火家守サラマンダー/Salamander

◉ ゾロアスター教・錬金術としてのサラマンダー

古代ヨーローッパでは火の中でも生きるほど冷たい体温を持つヤモリであり、火属性というより耐火属性・鎮火属性だったようです。【wiki】


火の紋章フランソワ・サラマンダー
Francois Salamander

◉ キリスト教・紋章としてのサラマンダー

フランソワ一世の紋章では火トカゲとして描かれています。外からの苦難や内からの欲望に負けない信仰・熱情・貞節を象徴し、善なる火で悪なる火を打ち消します。【wiki】

火蜥蜴サラマンダー/Salamander

◉ 錬金術→ゲームとしてのサラマンダー

火を司る精霊。中世ヨーロッパのパラケルススによって四大元素の精霊に組み込まれたました。D&D以降、槍を持った火蜥蜴(ヒトカゲ)とイメージされます。【wiki】

火女サラマンダー/Salamander

◉ 文学としてのサラマンダー

イギリスの詩人アレキサンダー・ポープの諷刺詩『髪盗人』では、情熱的な女性は死ぬとサラマンダーになります。ヨーロッパ民話でも女性の姿のサラマンダーは多いようです。

◉ 情熱的な女は死後、サラマンダーに、
◉ 心優しい女は、ウンディーネに、
◉ 虚栄心が強い女は、シルフに、
◉ 真面目で淑女ぶる女は、ノームになる。

炎竜サラマンドラ/Salamandora

オリジナル。サラマンダーの古代種。

 


ゲヘナ:2009/08/26

火蜥蜴と日と影と ▼

蜥蜴のオイラにゃよく分かんねえんだがよ。
どうして人間ってのは、鉄のオモチャと火遊びが好きなのかねえ?


竜胆ヒマワリ:2009/08/27

人と掛けまして影と解く、その心は・・・
互いに寄り添うしかございません。 ▼

 昔、南の島に
 2つにわかれた男の群れが、互いに槍を投げあう祭りがあった。
 相手にケガ人・死人がでると、その勝利を大いに大いに喜んだ。

 その島に布教にきた神父
「そんな祭りは野蛮だから、やめときなさい」
 それ以来、島の男はフヌケとなり村は徐々に滅びていった。

「勝利」!
 その戦闘欲は純然たる喜び。
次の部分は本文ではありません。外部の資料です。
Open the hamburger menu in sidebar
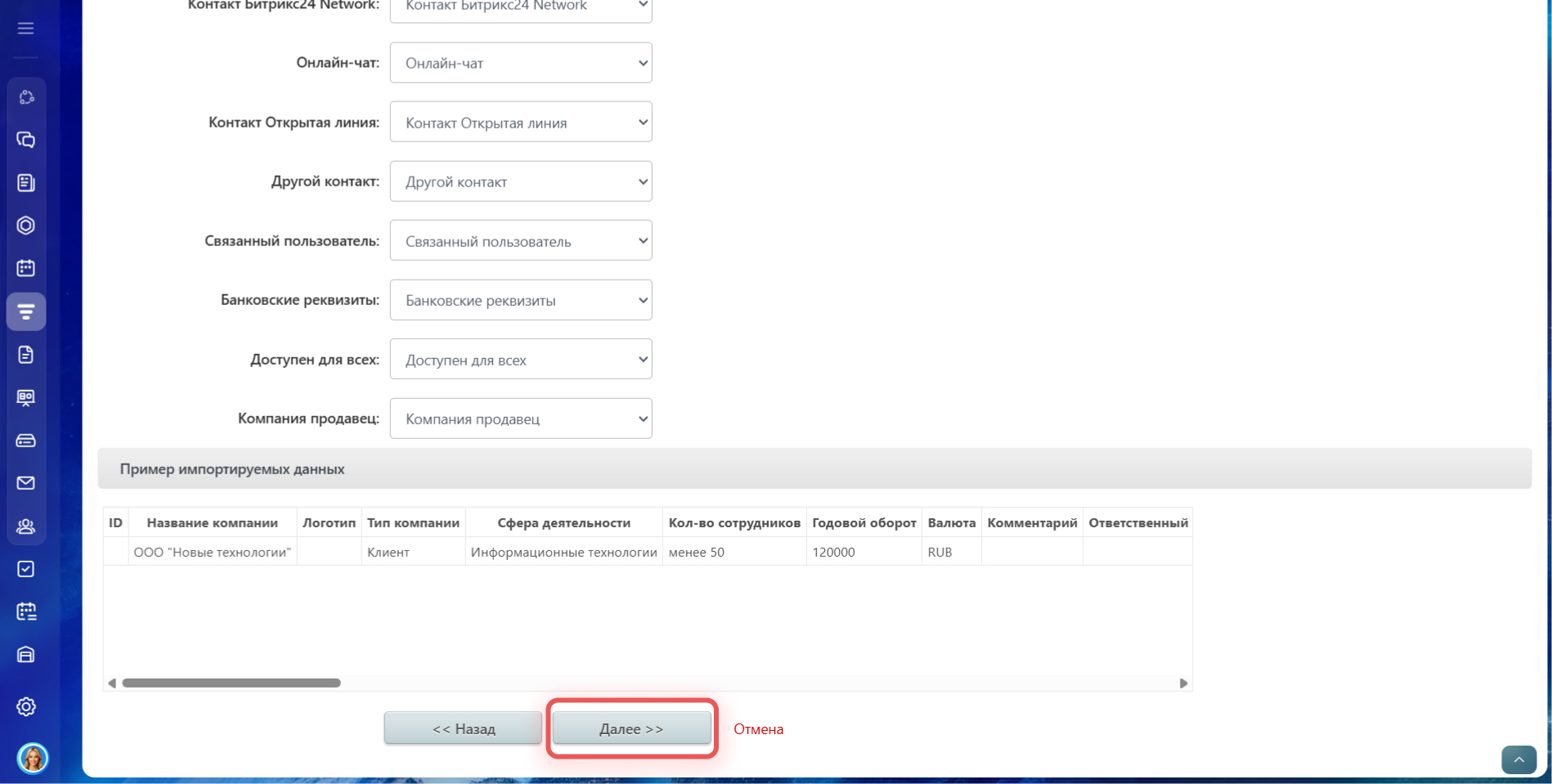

男に生まれた喜び。
「生存」を通過して
「安全」に結びつき、
「技術」を呼び寄せる。

生存」「安全」「技術」

 敵の刃が父に届かぬように銃火器が生まれ、
 敵の弾が夫に届かぬように装甲車が生まれた。
 そして
 敵の心に届かなかった息子の魂は冷えて死ぬのだ。

 それが母の願い。
 それが妻の願い。
 それが娘の願い。


ゲヘナ:2009/08/26

トカゲに日陰と休息を ▼

ほー。人間は変わってるねえ。
火と血を産まなきゃ生きていけねえたあ難儀なもんだ。
しかしなんだな、オイラぁ随分と火の中を這い回ってきたが、
最近えらい火の勢いが強えんだ。熱くてどうにもたまらねえ。

あんたの話からすると、その勝利だの何だのと、
そいつらの繁栄を願う「女」ってのが原因みてぇだな。
面倒くせえが、ちょっと火消しに行ってくるわ。